Compared to adult AS, fetal AS has some similarities and differences. In both scenarios, there are elevated LV pressures, which leads to hypertrophy.3,6 However, endocardial fibroelastosis is observed only in fetal AS,32 but not in adult AS. Further, the fetal heart undergoes remodeling and morphological changes, and can potentially develop into HLHS,30 but the adult heart only hypertrophies. In the fetal heart, it could further be possible for stenosis to be extremely severe, since the right ventricle can sustain circulation. Such a scenario will be fatal in adults, however. Much work has been done for adult FE modelling for pressure overloaded hearts,37 including modelling of growth and remodelling.39 Such work can be very useful if applied to the fetal heart, potentially predicting morphological changes subsequent to disease biomechanics.

There are some limitations associated with this work. Firstly, the small sample size of fetal heart cases used for simulations is a limitation. Secondly, our model omitted a description of the right ventricle, which might affect the spatial distribution of stresses. Thirdly, there could be many concurrent changes during fetal AS development, such as fiber orientation remodelling and changes to myocardial active tension, which were not considered here. Fourthly, our Windkessel model was a simplified representation that did not fully capture fine details of the fetal circulation, and further work to develop a more specific model is underway. Despite these limitations, we believe that the FE model is still useful in developing an understanding of the biomechanical effects of various disease features, and the general trends of these results are unlikely to be affected by these limitations. Finally, our process of optimizing parameters that enables a good geometric fit between the FE model and segmentations from images was conducted manually, and an automated algorithm is likely to further improve the fit.
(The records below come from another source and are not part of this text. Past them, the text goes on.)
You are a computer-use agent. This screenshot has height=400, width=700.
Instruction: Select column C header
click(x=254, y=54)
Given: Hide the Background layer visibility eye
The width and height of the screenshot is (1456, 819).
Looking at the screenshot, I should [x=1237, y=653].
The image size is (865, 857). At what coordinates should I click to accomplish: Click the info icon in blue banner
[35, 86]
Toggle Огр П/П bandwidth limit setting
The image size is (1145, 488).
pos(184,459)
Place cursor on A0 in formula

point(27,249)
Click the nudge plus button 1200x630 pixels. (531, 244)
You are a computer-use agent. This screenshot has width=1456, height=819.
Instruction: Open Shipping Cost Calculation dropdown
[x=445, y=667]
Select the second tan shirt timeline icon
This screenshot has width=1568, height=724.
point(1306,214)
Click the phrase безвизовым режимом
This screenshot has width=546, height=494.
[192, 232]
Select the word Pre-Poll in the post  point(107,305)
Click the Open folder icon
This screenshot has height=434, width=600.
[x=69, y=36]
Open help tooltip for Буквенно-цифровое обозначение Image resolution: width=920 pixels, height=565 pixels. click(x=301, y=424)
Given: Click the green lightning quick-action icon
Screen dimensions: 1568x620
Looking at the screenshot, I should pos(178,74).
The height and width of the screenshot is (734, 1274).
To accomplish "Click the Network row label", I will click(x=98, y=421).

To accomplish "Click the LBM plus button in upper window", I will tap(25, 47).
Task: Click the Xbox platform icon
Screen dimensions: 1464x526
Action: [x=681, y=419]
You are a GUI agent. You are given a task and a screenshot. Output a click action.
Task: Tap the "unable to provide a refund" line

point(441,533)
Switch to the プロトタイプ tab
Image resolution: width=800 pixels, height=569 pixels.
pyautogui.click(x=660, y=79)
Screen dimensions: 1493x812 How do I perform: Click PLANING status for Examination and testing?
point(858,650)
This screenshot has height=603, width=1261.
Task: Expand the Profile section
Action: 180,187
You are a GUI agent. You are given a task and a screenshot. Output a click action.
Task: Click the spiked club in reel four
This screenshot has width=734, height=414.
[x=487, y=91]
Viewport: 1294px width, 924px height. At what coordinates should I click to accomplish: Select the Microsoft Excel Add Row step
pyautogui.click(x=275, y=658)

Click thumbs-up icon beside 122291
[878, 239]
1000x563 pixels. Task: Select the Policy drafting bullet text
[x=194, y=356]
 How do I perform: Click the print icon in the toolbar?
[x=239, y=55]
In conclusion, we conducted a clinical image-based FE modelling of the human fetal heart and demonstrated that it can successfully model normal heart biomechanics as well as the effects of various disease features, such as AS, MR, LV hypertrophy, reduced contractility, and LV fibrosis. AS was found to elevate LV pressures and stress (myofiber direction), and reduce myocardial strains and stroke volume. MR moderates these effects. LV hypertrophy significantly increased LV pressures, strains, and stroke volume and was found necessary to produce high MR valve velocities as measured in the clinic. Reduced contractility significantly decreased LV function, but increased passive myocardial stiffness had only modest effect on LV function and its biomechanical environment.